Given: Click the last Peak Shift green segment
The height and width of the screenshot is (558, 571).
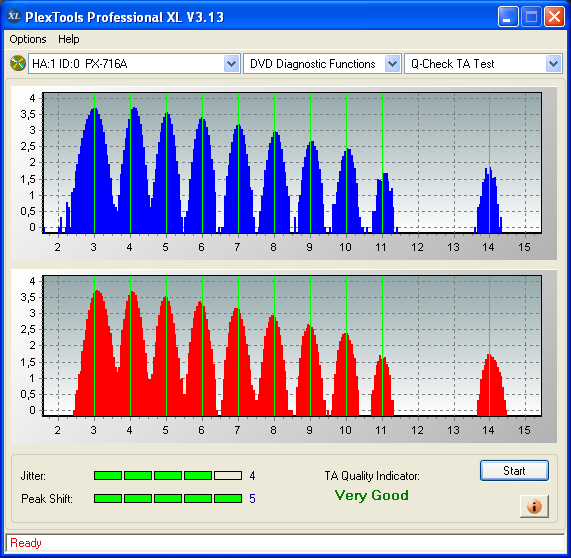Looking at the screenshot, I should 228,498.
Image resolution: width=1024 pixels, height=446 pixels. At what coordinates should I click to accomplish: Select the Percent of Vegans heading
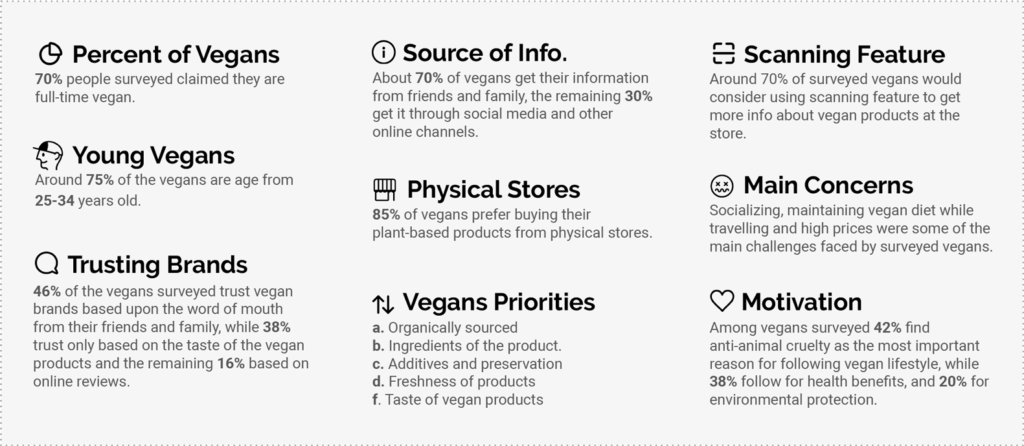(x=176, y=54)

* * *

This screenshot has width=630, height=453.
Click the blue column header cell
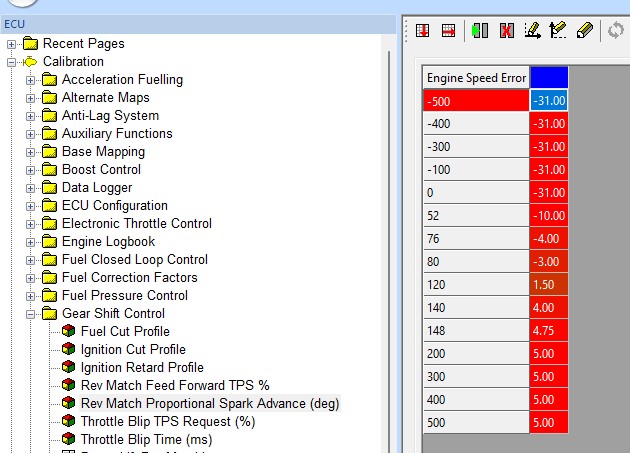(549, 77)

- **What you have to do**
Please return, word for word, the lines of the items that begin with the one containing "Image resolution: width=1024" and stop after the one containing "(x=176, y=54)", including both of those lines. Omit the pictures.

- **Correct response**
Image resolution: width=1024 pixels, height=446 pixels. At what coordinates should I click to accomplish: Select the Percent of Vegans heading
(x=176, y=54)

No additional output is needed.